(Aim of the exercise): Copy out the lines exactly as they appear, starting at the line that contains "Given: Open the Science link" and ending at the line that contains "click(296, 312)".

● ● ● ●

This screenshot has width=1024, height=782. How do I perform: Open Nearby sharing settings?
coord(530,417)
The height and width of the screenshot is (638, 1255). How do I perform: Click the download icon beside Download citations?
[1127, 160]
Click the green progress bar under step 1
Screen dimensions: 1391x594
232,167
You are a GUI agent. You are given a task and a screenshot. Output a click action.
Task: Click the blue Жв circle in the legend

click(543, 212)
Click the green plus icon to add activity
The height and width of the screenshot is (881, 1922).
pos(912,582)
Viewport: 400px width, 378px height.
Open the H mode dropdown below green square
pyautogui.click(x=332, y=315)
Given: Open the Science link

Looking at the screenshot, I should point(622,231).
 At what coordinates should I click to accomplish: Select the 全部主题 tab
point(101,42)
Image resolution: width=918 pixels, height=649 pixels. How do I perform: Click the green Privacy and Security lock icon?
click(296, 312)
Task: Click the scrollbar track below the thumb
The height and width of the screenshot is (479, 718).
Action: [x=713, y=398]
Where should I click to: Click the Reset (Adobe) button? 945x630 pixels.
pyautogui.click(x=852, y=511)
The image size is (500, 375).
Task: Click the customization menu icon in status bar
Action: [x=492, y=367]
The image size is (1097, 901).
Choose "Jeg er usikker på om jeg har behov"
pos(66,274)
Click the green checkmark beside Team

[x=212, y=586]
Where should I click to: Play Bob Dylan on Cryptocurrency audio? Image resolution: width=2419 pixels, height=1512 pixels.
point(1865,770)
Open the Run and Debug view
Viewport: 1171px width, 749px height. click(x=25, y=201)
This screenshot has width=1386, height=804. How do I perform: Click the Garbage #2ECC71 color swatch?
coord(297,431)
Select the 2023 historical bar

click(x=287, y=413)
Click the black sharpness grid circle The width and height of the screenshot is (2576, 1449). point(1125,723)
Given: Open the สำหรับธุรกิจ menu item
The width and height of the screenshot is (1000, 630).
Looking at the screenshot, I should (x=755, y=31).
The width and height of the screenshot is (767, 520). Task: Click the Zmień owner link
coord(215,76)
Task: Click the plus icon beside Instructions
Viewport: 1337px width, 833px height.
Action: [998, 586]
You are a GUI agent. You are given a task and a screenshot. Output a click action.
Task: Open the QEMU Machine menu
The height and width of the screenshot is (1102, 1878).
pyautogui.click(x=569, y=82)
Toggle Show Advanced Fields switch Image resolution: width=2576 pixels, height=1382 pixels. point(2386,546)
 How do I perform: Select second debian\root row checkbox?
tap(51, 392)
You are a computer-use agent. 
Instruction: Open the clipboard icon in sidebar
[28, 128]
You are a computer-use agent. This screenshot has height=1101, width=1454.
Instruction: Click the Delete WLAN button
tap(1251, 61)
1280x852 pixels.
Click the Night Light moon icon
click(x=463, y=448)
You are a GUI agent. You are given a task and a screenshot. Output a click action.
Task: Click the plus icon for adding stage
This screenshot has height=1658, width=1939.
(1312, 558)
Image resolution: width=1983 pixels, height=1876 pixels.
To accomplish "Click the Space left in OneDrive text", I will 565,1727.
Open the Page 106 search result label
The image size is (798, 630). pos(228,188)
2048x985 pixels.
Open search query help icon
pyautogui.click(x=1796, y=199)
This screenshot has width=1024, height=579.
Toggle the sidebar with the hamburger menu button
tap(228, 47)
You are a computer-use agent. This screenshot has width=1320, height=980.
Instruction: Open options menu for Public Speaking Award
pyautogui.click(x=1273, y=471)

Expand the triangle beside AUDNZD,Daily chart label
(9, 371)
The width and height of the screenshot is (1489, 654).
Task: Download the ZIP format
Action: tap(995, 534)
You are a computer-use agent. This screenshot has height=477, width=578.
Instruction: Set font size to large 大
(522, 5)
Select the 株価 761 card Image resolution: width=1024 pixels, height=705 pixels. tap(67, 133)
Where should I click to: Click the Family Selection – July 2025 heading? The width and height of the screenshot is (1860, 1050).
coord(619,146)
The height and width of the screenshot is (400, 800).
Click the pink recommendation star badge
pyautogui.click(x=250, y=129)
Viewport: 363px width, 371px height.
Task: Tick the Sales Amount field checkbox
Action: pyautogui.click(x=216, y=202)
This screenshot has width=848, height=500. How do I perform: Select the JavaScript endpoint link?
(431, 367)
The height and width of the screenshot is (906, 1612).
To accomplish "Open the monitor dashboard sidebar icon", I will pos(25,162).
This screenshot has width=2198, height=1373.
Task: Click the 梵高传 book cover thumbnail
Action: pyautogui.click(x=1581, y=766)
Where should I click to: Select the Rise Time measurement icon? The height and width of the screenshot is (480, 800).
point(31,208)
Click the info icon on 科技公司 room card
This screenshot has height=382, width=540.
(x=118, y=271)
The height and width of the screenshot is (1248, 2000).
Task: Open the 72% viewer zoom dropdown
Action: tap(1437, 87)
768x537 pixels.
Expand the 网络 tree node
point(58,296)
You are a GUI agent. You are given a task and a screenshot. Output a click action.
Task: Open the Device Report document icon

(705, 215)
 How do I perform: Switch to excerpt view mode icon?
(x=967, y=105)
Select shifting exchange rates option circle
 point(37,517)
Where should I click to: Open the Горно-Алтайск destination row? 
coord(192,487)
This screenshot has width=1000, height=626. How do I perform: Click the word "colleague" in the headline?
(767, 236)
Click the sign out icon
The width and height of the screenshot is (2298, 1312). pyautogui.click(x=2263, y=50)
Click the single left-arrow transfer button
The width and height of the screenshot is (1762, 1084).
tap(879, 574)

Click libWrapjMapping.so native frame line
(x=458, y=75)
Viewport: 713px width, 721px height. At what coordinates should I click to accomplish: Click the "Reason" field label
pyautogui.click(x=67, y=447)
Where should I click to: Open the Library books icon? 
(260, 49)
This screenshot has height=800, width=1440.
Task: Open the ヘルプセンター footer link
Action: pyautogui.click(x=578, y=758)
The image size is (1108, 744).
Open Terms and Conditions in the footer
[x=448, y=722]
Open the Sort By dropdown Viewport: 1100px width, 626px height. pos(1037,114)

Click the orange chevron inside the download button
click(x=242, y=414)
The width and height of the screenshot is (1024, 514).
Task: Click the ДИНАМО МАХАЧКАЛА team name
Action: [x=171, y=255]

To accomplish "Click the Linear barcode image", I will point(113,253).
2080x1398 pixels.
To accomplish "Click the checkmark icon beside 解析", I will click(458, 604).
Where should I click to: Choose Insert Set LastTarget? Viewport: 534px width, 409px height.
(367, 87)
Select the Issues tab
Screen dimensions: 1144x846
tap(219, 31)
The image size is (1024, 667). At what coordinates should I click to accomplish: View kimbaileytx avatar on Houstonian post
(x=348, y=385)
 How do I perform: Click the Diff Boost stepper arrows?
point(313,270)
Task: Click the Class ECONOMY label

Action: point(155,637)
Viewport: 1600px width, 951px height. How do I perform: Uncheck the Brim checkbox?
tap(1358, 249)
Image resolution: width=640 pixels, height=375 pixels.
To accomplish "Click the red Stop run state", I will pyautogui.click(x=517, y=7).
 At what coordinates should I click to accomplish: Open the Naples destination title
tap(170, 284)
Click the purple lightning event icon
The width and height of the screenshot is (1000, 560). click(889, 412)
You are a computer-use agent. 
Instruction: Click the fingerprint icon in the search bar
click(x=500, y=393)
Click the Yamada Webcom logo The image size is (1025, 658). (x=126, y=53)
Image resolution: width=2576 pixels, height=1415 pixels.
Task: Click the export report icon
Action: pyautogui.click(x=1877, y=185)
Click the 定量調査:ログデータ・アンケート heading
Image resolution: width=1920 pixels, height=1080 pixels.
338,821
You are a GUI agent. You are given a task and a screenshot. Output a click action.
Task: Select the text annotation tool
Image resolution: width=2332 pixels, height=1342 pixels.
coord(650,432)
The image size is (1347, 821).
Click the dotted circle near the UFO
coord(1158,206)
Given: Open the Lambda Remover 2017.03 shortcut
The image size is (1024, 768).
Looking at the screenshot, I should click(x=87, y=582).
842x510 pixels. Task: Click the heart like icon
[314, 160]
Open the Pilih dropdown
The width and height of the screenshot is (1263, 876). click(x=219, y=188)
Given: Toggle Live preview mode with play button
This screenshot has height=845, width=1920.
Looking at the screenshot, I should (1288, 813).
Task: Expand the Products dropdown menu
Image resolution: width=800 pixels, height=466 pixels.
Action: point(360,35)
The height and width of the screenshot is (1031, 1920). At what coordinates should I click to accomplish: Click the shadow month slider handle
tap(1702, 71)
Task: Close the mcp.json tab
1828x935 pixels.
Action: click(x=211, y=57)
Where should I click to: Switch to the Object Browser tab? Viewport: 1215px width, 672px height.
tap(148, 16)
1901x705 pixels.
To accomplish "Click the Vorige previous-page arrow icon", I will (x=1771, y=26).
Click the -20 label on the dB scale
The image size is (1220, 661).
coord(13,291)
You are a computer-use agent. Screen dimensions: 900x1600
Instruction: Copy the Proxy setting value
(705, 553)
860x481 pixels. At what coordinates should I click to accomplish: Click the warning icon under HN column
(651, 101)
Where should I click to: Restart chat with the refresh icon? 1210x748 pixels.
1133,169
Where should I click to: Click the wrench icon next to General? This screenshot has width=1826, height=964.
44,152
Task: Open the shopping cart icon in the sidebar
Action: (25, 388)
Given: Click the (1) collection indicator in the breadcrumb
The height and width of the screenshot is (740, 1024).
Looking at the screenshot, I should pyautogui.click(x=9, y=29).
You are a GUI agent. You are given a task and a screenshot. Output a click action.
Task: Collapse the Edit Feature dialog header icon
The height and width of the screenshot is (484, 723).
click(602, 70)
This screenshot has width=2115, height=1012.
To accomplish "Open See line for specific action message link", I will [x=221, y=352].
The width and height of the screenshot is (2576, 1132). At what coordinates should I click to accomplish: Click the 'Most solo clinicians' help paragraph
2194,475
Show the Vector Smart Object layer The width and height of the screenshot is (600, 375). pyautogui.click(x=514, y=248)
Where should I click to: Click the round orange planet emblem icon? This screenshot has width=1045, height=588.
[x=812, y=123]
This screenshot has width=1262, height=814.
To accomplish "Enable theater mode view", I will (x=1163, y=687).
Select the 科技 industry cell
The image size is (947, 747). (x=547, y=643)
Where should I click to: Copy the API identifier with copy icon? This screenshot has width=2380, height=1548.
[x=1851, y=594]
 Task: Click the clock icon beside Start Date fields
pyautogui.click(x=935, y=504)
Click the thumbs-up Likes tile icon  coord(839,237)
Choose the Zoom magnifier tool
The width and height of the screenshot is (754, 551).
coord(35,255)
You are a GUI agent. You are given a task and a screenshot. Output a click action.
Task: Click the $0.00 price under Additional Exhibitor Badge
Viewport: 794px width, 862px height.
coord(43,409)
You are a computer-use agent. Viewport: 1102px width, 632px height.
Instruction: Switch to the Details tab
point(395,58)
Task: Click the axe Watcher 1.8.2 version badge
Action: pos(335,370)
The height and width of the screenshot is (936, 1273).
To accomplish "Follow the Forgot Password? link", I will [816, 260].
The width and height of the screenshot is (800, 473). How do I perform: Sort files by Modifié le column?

● ● ● ●

(Expected answer):
Given: Open the Science link

Looking at the screenshot, I should point(622,231).
 At what coordinates should I click to accomplish: Select the 全部主题 tab
point(101,42)
Image resolution: width=918 pixels, height=649 pixels. How do I perform: Click the green Privacy and Security lock icon?
click(296, 312)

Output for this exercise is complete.